Redirected to root after login using oauth2-proxy

Traefik Traefik v2 (latest)
,
1

Hi, I've tried to find an answer over at oauth2-proxy first, but got redirected here.
I'm running Traefik 2.4.9 in a Kubernetes 1.20 cluster, using Keycloak as an OIDC provider.
While I've got thomseddon's traefik-forward-auth working, I just can't get Oauth2-proxy to redirect correctly.

The full details and manifests used can be found in the GitHub issue listed above, but basically:
I'm running all my services on specific subpaths of a single subdomain. Whenever trying to log in using Oauth2-proxy, after going through the auth flow, I get redirect to sub.domain.com instead of sub.domain.com/original/path.

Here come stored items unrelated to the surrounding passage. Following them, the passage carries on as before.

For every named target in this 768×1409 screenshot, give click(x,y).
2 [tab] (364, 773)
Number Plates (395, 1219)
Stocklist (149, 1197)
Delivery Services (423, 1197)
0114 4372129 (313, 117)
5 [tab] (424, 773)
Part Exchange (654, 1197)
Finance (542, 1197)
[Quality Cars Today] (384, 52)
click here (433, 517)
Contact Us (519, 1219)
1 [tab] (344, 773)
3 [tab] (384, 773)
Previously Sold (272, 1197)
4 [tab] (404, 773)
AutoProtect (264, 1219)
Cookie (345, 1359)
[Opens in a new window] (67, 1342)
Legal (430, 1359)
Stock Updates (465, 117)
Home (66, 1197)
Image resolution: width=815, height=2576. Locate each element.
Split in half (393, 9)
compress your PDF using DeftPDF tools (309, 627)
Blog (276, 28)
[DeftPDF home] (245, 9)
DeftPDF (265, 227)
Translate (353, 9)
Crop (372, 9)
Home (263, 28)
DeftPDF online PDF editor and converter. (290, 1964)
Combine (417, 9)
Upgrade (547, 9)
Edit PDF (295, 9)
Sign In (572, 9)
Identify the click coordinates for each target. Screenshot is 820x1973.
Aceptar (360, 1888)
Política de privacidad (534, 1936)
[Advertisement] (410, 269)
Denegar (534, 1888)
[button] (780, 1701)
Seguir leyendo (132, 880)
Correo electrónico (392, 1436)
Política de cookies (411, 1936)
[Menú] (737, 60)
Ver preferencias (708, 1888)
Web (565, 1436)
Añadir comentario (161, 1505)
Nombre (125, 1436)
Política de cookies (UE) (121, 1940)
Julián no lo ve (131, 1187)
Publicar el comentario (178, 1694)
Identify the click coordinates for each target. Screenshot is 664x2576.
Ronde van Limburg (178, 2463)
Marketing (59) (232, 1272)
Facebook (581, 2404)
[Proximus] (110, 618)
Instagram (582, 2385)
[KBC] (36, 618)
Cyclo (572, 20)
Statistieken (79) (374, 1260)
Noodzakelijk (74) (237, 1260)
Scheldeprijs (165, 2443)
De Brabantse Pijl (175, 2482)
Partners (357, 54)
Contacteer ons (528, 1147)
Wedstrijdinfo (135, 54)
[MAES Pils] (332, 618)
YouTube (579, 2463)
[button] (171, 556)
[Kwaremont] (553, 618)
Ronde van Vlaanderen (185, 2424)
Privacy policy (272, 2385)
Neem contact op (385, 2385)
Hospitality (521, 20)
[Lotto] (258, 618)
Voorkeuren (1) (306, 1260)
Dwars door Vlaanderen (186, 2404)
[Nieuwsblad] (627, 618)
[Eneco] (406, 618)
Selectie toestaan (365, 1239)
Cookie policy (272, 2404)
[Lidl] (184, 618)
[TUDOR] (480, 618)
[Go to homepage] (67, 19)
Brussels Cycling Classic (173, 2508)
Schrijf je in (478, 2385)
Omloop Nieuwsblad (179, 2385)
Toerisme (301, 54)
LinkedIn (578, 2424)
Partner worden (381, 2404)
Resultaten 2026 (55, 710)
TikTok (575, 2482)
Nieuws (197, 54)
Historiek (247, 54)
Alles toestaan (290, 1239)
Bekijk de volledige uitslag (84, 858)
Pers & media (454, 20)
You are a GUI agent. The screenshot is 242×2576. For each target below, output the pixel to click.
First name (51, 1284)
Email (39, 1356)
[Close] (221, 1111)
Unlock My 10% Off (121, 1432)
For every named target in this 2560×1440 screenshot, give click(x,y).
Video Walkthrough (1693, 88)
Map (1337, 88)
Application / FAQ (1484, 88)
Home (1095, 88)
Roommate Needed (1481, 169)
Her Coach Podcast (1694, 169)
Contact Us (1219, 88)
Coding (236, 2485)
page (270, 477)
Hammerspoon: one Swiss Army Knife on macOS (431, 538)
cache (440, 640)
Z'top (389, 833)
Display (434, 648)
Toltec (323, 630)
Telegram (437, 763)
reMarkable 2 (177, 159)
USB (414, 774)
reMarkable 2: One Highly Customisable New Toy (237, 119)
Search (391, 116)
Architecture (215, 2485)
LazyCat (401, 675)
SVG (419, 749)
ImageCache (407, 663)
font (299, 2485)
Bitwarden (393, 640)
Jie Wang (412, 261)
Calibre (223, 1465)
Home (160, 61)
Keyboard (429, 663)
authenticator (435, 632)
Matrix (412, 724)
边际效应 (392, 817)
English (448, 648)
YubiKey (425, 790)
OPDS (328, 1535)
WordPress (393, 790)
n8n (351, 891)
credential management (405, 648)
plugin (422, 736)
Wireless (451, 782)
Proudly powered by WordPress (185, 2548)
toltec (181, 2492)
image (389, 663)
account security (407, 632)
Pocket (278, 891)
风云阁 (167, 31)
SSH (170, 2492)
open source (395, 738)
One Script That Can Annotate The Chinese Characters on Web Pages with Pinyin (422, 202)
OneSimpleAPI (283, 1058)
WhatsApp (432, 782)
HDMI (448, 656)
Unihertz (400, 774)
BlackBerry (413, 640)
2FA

The rd parameter in the the oauth2-proxy logs consist of only the subdomain, instead of the full redirect path:
10.244.1.0 - 039656ce-97cb-4289-b8b8-03c5f3dfa708 - - [2021/10/19 09:17:14] sub.domain.com GET - "/oauth2/start?rd=https%3A%2F%2Fsub.domain.com%2F" HTTP/1.1 "Mozilla/5.0 (Windows NT 10.0; Win64; x64; rv:93.0) Gecko/20100101 Firefox/93.0" 302 360 0.000

It was suggested that some Traefik settings might be incorrectly configured. I'm running the traefik helm chart with near to unchanged default settings. Does anyone have any idea what settings would affect this redirection behaviour?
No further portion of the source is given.